#### TASK MATERIAL
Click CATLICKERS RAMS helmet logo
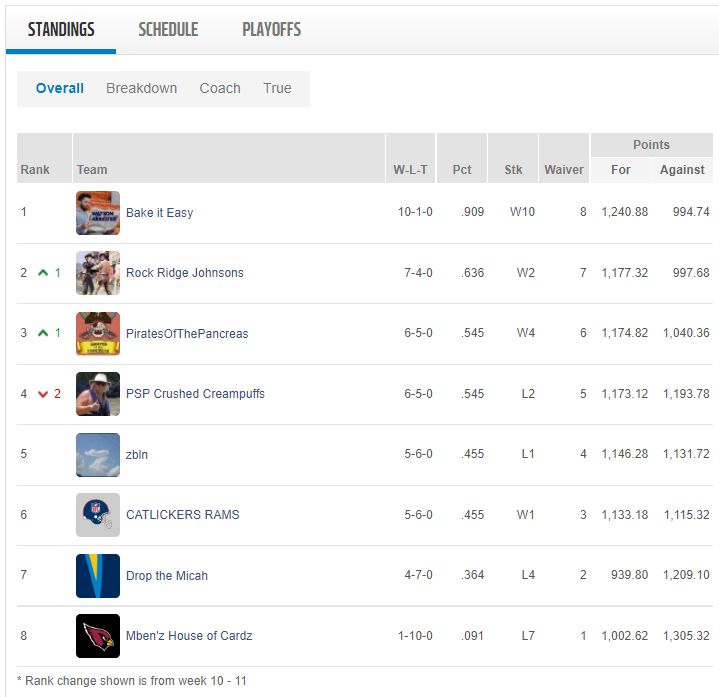(x=98, y=515)
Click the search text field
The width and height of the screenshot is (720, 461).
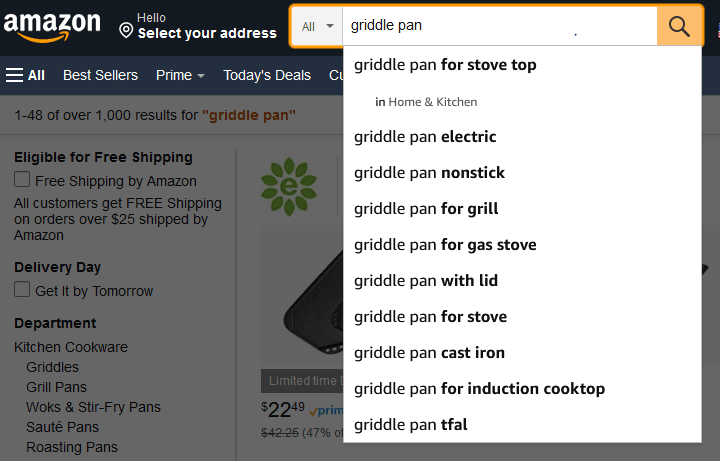click(500, 26)
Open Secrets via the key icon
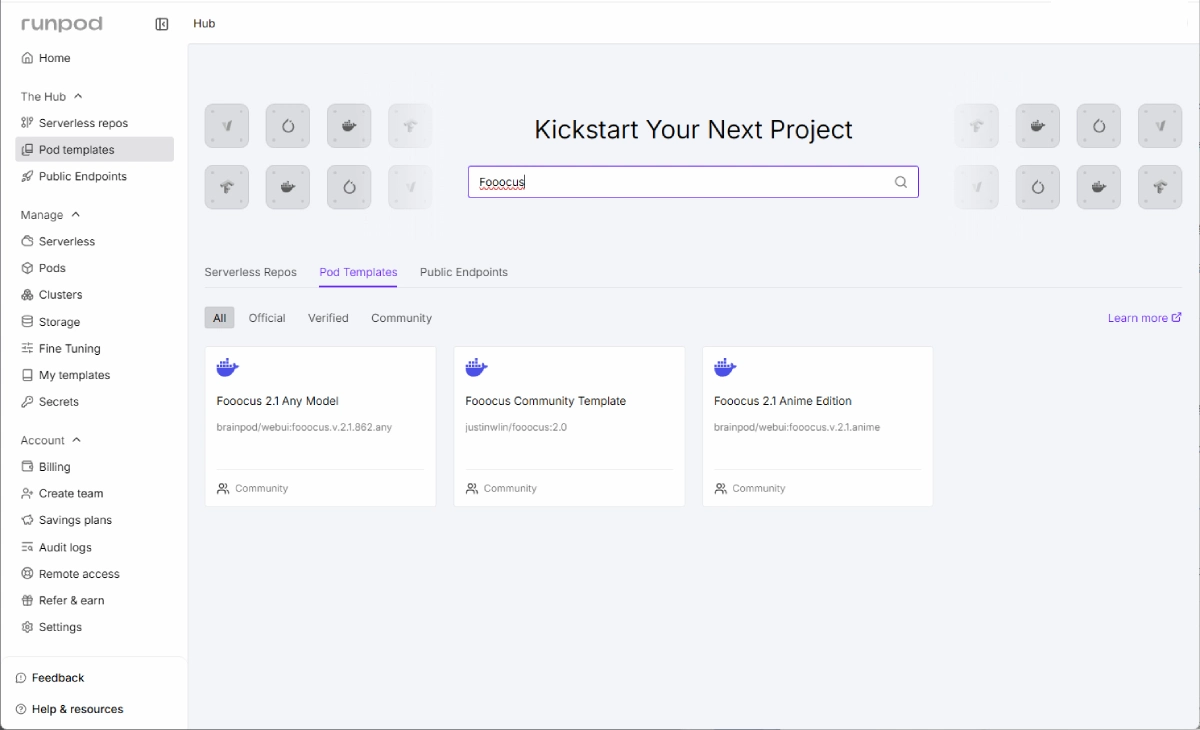 coord(28,402)
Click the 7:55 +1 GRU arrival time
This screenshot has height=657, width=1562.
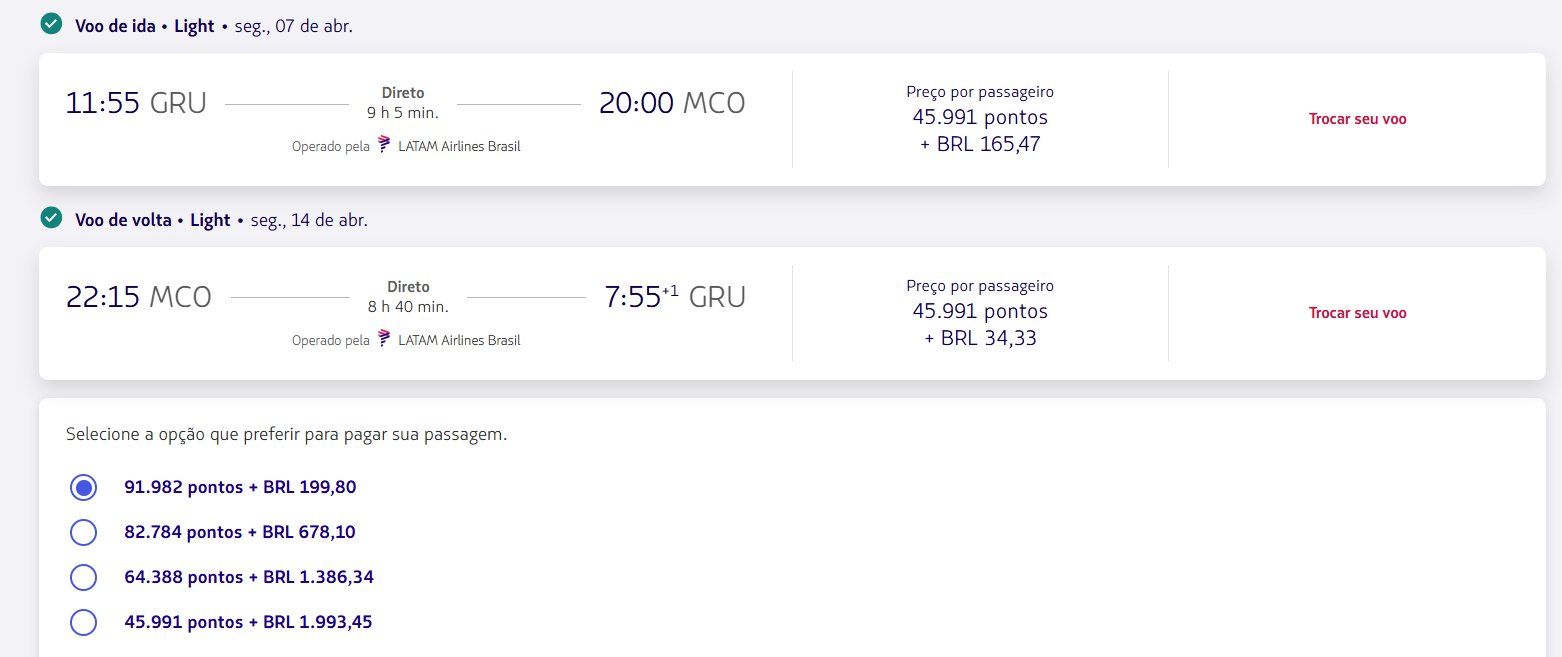pos(675,297)

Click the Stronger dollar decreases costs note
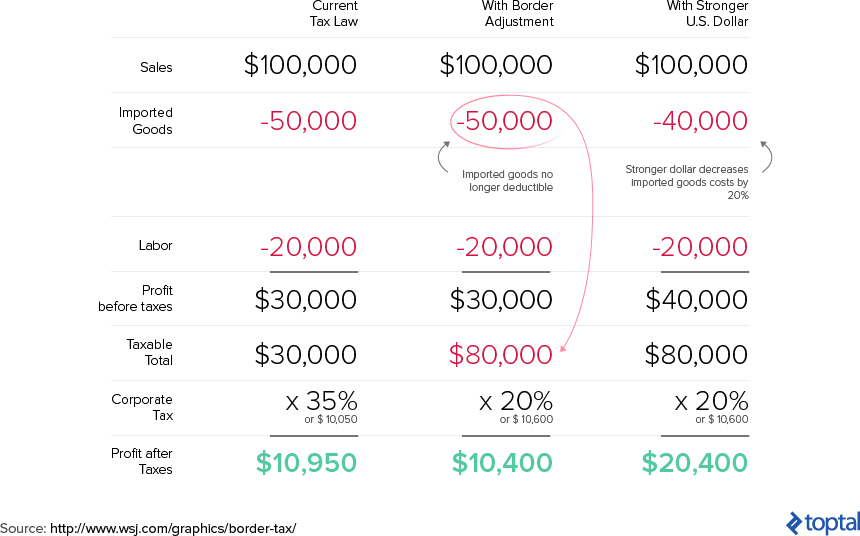tap(687, 182)
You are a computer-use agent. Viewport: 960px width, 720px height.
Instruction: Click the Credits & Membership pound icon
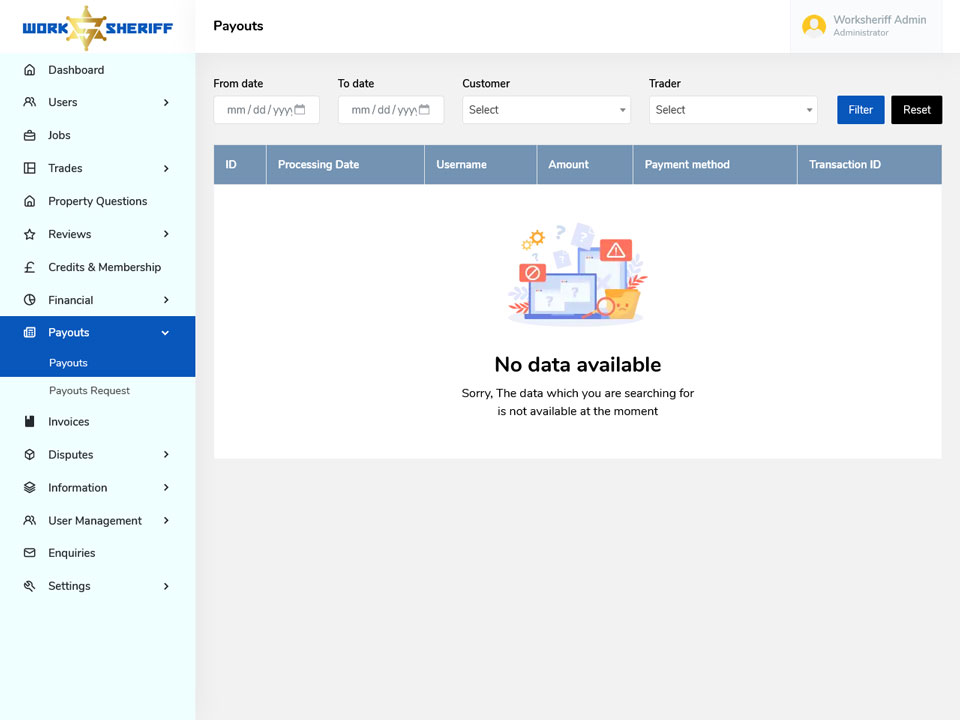tap(29, 267)
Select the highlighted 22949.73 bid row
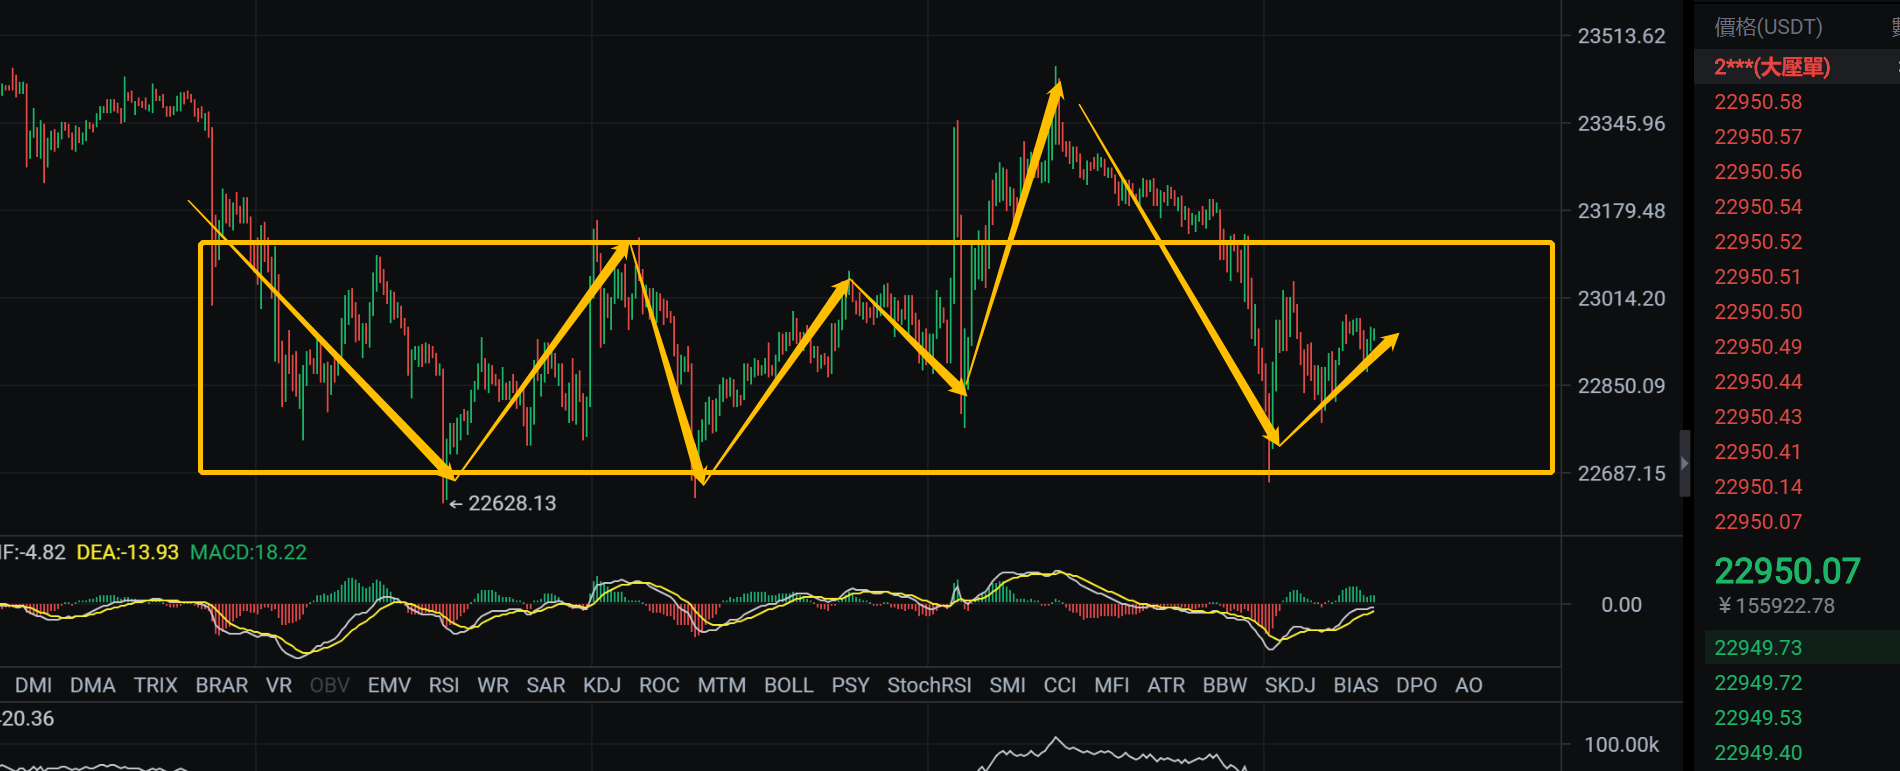Image resolution: width=1900 pixels, height=771 pixels. pos(1758,648)
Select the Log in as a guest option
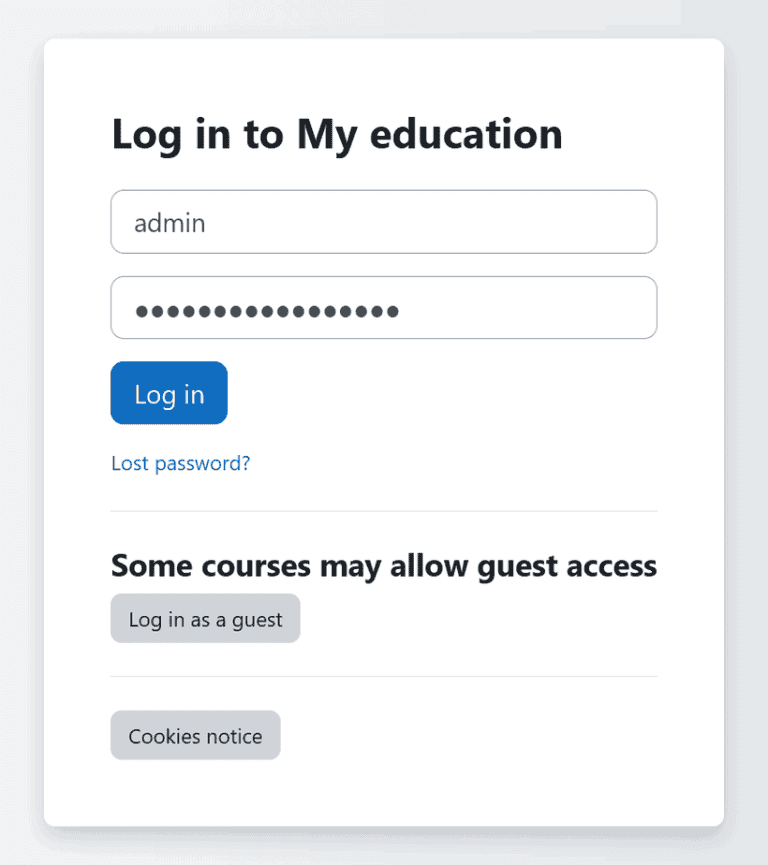The width and height of the screenshot is (768, 865). (204, 618)
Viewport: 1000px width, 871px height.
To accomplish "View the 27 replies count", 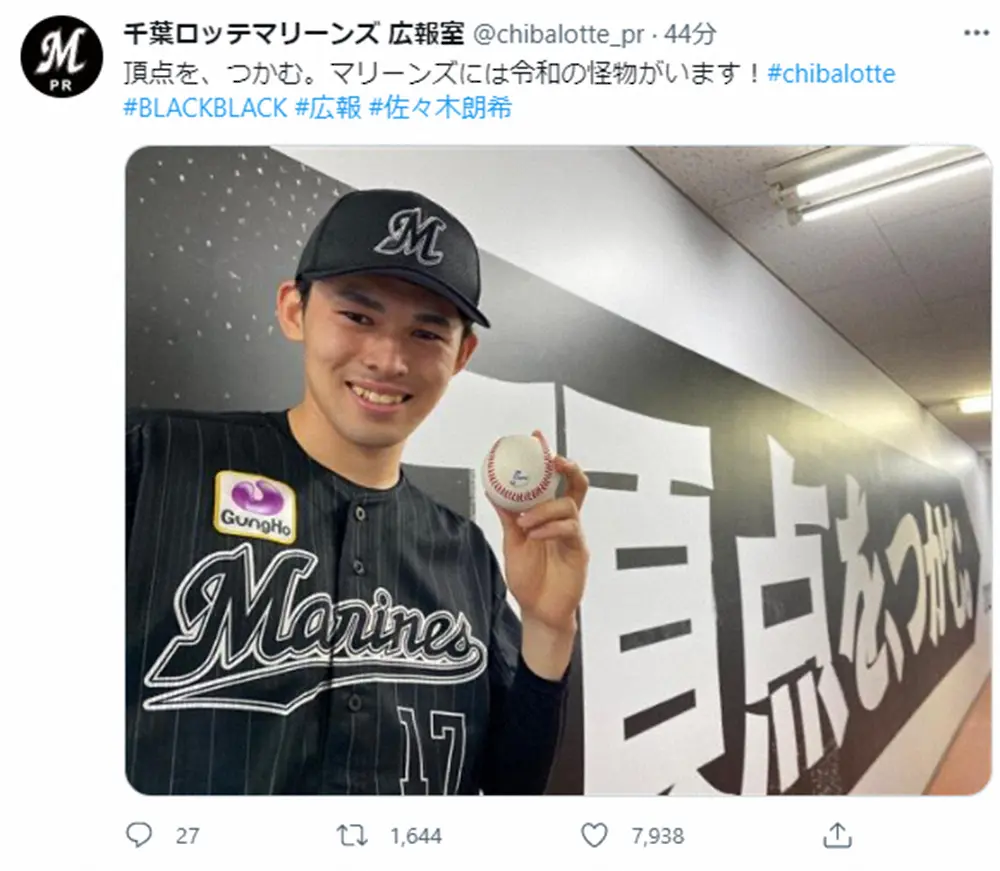I will 188,836.
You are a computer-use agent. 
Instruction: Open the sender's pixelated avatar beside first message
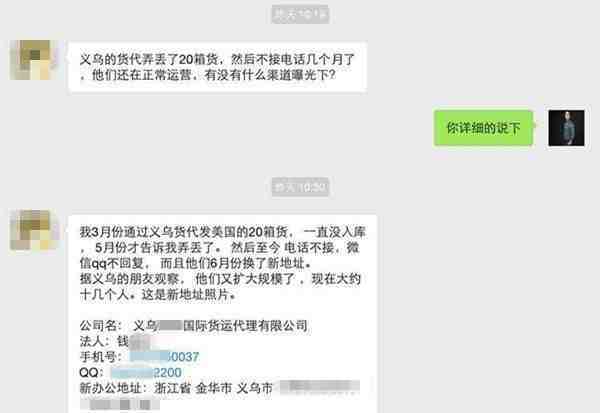[x=34, y=60]
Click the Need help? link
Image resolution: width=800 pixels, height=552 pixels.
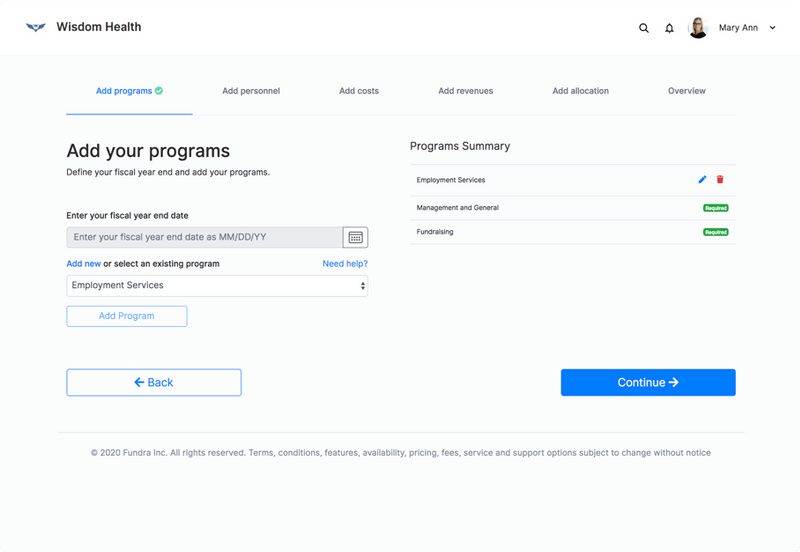pos(345,264)
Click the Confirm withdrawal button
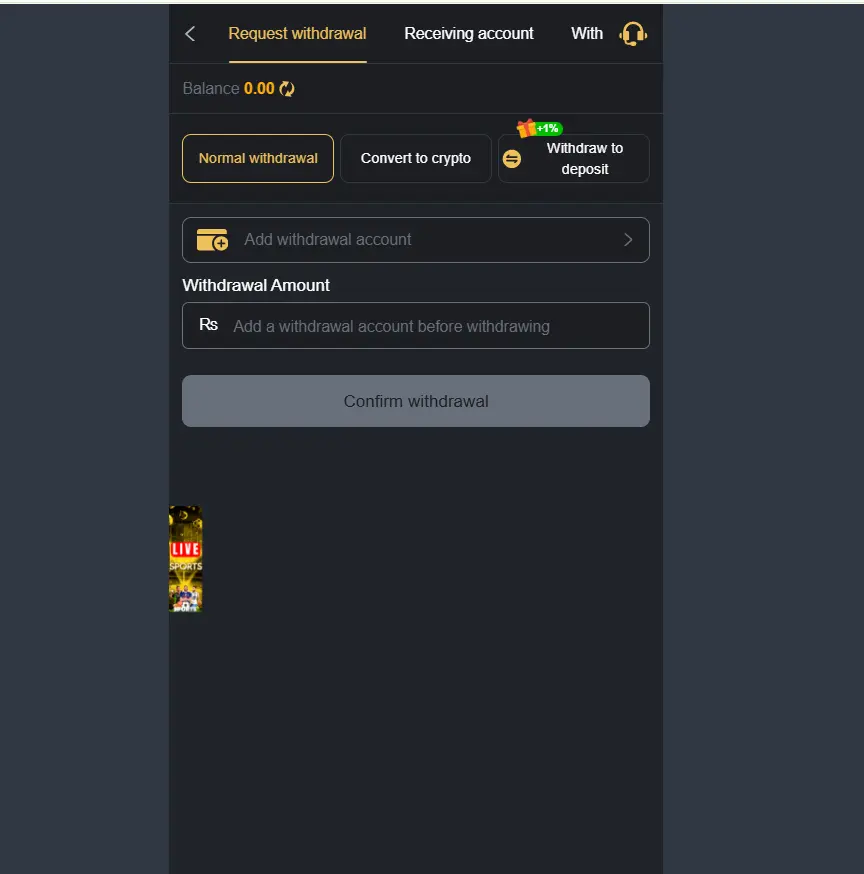The height and width of the screenshot is (874, 864). [416, 401]
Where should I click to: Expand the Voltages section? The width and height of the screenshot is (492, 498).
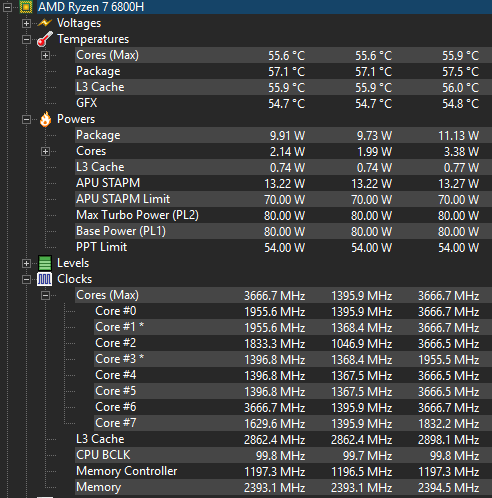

#### PROMPT
Leaving all pictures aside, print exactly the lines from the one that contains "Instruction: Open the" through the last line of the data above, inclusive.

#### REPLY TO THE EXERCISE
Instruction: Open the sender's pixelated avatar beside first message
[x=34, y=60]
Click the Need help? link
Image resolution: width=800 pixels, height=552 pixels.
pos(345,264)
Click the Confirm withdrawal button
The height and width of the screenshot is (874, 864). [416, 401]
Where should I click to: Expand the Voltages section? The width and height of the screenshot is (492, 498).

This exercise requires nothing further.